Task directions ::
Whatever the records say, give every one of them again exactly.

Data ::
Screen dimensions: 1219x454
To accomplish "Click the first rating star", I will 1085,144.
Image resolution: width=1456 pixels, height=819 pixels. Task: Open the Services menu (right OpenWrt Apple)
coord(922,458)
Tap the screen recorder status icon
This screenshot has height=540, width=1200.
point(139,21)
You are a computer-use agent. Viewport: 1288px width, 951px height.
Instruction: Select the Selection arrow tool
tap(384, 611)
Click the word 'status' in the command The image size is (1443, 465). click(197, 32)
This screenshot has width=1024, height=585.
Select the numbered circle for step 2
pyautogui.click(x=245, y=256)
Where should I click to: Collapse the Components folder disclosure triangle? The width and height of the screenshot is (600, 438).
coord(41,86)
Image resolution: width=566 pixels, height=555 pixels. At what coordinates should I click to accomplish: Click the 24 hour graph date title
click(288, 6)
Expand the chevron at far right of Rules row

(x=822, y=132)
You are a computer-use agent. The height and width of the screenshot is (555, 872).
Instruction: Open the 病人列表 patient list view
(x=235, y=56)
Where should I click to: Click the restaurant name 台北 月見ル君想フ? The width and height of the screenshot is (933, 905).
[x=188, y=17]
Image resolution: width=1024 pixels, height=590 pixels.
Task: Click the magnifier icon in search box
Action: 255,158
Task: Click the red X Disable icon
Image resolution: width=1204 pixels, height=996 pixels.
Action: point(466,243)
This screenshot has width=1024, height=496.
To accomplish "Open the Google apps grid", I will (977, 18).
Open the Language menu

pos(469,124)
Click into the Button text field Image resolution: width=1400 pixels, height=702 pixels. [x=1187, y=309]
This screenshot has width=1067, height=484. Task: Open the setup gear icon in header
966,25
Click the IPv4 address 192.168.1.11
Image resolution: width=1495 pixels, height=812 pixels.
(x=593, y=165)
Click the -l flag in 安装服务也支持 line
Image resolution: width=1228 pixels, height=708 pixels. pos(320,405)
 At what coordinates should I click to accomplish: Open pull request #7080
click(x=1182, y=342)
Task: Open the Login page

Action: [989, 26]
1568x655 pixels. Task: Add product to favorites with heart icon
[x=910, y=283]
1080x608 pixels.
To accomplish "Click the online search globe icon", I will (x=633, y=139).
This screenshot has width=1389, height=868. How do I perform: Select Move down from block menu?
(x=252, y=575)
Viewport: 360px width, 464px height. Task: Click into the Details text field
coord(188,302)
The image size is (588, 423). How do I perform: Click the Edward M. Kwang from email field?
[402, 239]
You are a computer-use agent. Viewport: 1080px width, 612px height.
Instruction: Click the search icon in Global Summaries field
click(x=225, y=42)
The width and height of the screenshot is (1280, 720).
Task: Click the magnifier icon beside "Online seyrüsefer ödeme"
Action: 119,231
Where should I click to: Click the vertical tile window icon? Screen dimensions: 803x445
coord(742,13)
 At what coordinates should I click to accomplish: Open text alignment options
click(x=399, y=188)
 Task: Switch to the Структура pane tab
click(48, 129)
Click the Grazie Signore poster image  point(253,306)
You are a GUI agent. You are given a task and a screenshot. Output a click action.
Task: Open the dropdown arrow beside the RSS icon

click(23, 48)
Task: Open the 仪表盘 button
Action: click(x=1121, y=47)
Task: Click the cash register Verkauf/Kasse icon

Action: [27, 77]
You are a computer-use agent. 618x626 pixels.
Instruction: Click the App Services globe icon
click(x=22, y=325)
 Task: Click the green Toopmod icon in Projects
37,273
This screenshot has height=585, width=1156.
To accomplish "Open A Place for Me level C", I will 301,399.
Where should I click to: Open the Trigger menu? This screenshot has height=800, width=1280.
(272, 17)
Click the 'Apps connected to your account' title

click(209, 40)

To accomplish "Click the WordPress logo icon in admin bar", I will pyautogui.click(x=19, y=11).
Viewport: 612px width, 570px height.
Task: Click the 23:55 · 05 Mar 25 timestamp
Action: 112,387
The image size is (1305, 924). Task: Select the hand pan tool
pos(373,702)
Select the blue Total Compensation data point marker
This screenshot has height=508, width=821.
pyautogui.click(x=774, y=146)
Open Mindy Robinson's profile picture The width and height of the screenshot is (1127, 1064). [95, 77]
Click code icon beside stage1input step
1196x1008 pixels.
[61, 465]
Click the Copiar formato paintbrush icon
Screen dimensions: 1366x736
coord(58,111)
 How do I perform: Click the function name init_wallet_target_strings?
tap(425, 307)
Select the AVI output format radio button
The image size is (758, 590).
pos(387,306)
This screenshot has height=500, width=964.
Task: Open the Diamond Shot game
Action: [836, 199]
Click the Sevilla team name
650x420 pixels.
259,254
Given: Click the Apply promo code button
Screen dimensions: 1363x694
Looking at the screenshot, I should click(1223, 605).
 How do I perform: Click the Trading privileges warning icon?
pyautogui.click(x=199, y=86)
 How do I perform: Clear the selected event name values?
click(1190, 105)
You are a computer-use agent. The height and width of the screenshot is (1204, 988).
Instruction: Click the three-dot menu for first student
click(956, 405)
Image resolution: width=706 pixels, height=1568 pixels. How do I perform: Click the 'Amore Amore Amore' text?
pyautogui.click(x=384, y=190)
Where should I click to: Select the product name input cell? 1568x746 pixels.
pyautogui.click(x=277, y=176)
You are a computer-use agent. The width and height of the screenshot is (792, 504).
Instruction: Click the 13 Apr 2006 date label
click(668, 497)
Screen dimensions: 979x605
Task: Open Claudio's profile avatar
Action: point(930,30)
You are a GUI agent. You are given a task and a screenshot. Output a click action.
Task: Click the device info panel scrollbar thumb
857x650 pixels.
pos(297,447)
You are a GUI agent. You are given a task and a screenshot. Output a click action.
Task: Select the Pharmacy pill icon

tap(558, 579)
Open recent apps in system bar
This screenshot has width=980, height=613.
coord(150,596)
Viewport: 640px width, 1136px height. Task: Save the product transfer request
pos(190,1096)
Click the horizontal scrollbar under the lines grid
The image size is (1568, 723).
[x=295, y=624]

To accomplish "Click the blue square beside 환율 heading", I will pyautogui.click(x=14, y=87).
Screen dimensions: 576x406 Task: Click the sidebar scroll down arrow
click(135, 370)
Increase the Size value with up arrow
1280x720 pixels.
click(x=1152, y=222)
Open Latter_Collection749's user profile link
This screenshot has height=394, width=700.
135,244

Your response ::
Screen dimensions: 1219x454
To accomplish "Click the first rating star", I will 1085,144.
Image resolution: width=1456 pixels, height=819 pixels. Task: Open the Services menu (right OpenWrt Apple)
coord(922,458)
Tap the screen recorder status icon
This screenshot has height=540, width=1200.
point(139,21)
You are a computer-use agent. Viewport: 1288px width, 951px height.
Instruction: Select the Selection arrow tool
tap(384, 611)
Click the word 'status' in the command The image size is (1443, 465). click(197, 32)
This screenshot has width=1024, height=585.
Select the numbered circle for step 2
pyautogui.click(x=245, y=256)
Where should I click to: Collapse the Components folder disclosure triangle? The width and height of the screenshot is (600, 438).
coord(41,86)
Image resolution: width=566 pixels, height=555 pixels. At what coordinates should I click to accomplish: Click the 24 hour graph date title
click(288, 6)
Expand the chevron at far right of Rules row

(x=822, y=132)
You are a computer-use agent. The height and width of the screenshot is (555, 872).
Instruction: Open the 病人列表 patient list view
(x=235, y=56)
Where should I click to: Click the restaurant name 台北 月見ル君想フ? The width and height of the screenshot is (933, 905).
[x=188, y=17]
Image resolution: width=1024 pixels, height=590 pixels.
Task: Click the magnifier icon in search box
Action: 255,158
Task: Click the red X Disable icon
Image resolution: width=1204 pixels, height=996 pixels.
Action: point(466,243)
This screenshot has width=1024, height=496.
To accomplish "Open the Google apps grid", I will (977, 18).
Open the Language menu

pos(469,124)
Click into the Button text field Image resolution: width=1400 pixels, height=702 pixels. [x=1187, y=309]
This screenshot has width=1067, height=484. Task: Open the setup gear icon in header
966,25
Click the IPv4 address 192.168.1.11
Image resolution: width=1495 pixels, height=812 pixels.
(x=593, y=165)
Click the -l flag in 安装服务也支持 line
Image resolution: width=1228 pixels, height=708 pixels. pos(320,405)
 At what coordinates should I click to accomplish: Open pull request #7080
click(x=1182, y=342)
Task: Open the Login page

Action: [989, 26]
1568x655 pixels. Task: Add product to favorites with heart icon
[x=910, y=283]
1080x608 pixels.
To accomplish "Click the online search globe icon", I will (x=633, y=139).
This screenshot has width=1389, height=868. How do I perform: Select Move down from block menu?
(x=252, y=575)
Viewport: 360px width, 464px height. Task: Click into the Details text field
coord(188,302)
The image size is (588, 423). How do I perform: Click the Edward M. Kwang from email field?
[402, 239]
You are a computer-use agent. Viewport: 1080px width, 612px height.
Instruction: Click the search icon in Global Summaries field
click(x=225, y=42)
The width and height of the screenshot is (1280, 720).
Task: Click the magnifier icon beside "Online seyrüsefer ödeme"
Action: 119,231
Where should I click to: Click the vertical tile window icon? Screen dimensions: 803x445
coord(742,13)
 At what coordinates should I click to accomplish: Open text alignment options
click(x=399, y=188)
 Task: Switch to the Структура pane tab
click(48, 129)
Click the Grazie Signore poster image  point(253,306)
You are a GUI agent. You are given a task and a screenshot. Output a click action.
Task: Open the dropdown arrow beside the RSS icon

click(23, 48)
Task: Open the 仪表盘 button
Action: click(x=1121, y=47)
Task: Click the cash register Verkauf/Kasse icon

Action: [27, 77]
You are a computer-use agent. 618x626 pixels.
Instruction: Click the App Services globe icon
click(x=22, y=325)
 Task: Click the green Toopmod icon in Projects
37,273
This screenshot has height=585, width=1156.
To accomplish "Open A Place for Me level C", I will 301,399.
Where should I click to: Open the Trigger menu? This screenshot has height=800, width=1280.
(272, 17)
Click the 'Apps connected to your account' title

click(209, 40)

To accomplish "Click the WordPress logo icon in admin bar", I will pyautogui.click(x=19, y=11).
Viewport: 612px width, 570px height.
Task: Click the 23:55 · 05 Mar 25 timestamp
Action: 112,387
The image size is (1305, 924). Task: Select the hand pan tool
pos(373,702)
Select the blue Total Compensation data point marker
This screenshot has height=508, width=821.
pyautogui.click(x=774, y=146)
Open Mindy Robinson's profile picture The width and height of the screenshot is (1127, 1064). [95, 77]
Click code icon beside stage1input step
1196x1008 pixels.
[61, 465]
Click the Copiar formato paintbrush icon
Screen dimensions: 1366x736
coord(58,111)
 How do I perform: Click the function name init_wallet_target_strings?
tap(425, 307)
Select the AVI output format radio button
The image size is (758, 590).
pos(387,306)
This screenshot has height=500, width=964.
Task: Open the Diamond Shot game
Action: [836, 199]
Click the Sevilla team name
650x420 pixels.
259,254
Given: Click the Apply promo code button
Screen dimensions: 1363x694
Looking at the screenshot, I should click(1223, 605).
 How do I perform: Click the Trading privileges warning icon?
pyautogui.click(x=199, y=86)
 How do I perform: Clear the selected event name values?
click(1190, 105)
You are a computer-use agent. The height and width of the screenshot is (1204, 988).
Instruction: Click the three-dot menu for first student
click(956, 405)
Image resolution: width=706 pixels, height=1568 pixels. How do I perform: Click the 'Amore Amore Amore' text?
pyautogui.click(x=384, y=190)
Where should I click to: Select the product name input cell? 1568x746 pixels.
pyautogui.click(x=277, y=176)
You are a computer-use agent. The width and height of the screenshot is (792, 504).
Instruction: Click the 13 Apr 2006 date label
click(668, 497)
Screen dimensions: 979x605
Task: Open Claudio's profile avatar
Action: point(930,30)
You are a GUI agent. You are given a task and a screenshot. Output a click action.
Task: Click the device info panel scrollbar thumb
857x650 pixels.
pos(297,447)
You are a GUI agent. You are given a task and a screenshot. Output a click action.
Task: Select the Pharmacy pill icon

tap(558, 579)
Open recent apps in system bar
This screenshot has width=980, height=613.
coord(150,596)
Viewport: 640px width, 1136px height. Task: Save the product transfer request
pos(190,1096)
Click the horizontal scrollbar under the lines grid
The image size is (1568, 723).
[x=295, y=624]

To accomplish "Click the blue square beside 환율 heading", I will pyautogui.click(x=14, y=87).
Screen dimensions: 576x406 Task: Click the sidebar scroll down arrow
click(135, 370)
Increase the Size value with up arrow
1280x720 pixels.
click(x=1152, y=222)
Open Latter_Collection749's user profile link
This screenshot has height=394, width=700.
135,244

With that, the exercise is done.